Naser al-Sohi (born 24 August 1974 – 28 July 2004) was a retired Kuwait international footballer who played as a midfielder.

==Career==
Al-Sohi was the first Arab footballer to play in the Ukrainian Premier League. FC Dynamo Kyiv had sent a scout to the 1995 FIFA World Youth Championship finals in Qatar, and after the scout made a stop in Kuwait, the club took al-Sohi on trial. During his trial, al-Sohi made one Premier League appearance entering as a substitute against MFC Mykolaiv in June 1995. His Kuwaiti club offered to loan the player to Dynamo on a six-month loan for $500,000, but Dynamo ultimately declined.

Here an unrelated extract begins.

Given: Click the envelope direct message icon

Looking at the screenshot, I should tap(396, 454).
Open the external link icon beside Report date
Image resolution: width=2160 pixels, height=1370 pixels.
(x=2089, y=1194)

Al-Sohi made several appearances for the Kuwait national football team, including a 2002 FIFA World Cup qualifier against Bahrain on 3 February 2001. He also played for Kuwait at the 2000 AFC Asian Cup finals in Lebanon.

==Career statistics==
===International===

Appearances and goals by national team and year
| National team | Year | Apps | Goals |
| Kuwait | 1994 | 6 | 0 |
| 1995 | 1 | 0 |
| 1996 | 2 | 0 |
| 1997 | 7 | 0 |
| 1998 | – |  |
| 1999 | – |  |
| 2000 | 3 | 0 |
| 2001 | 5 | 1 |
| Total |  | 24 | 1 |

Scores and results list Kuwait's goal tally first, score column indicates score after each Al-Sohi goal.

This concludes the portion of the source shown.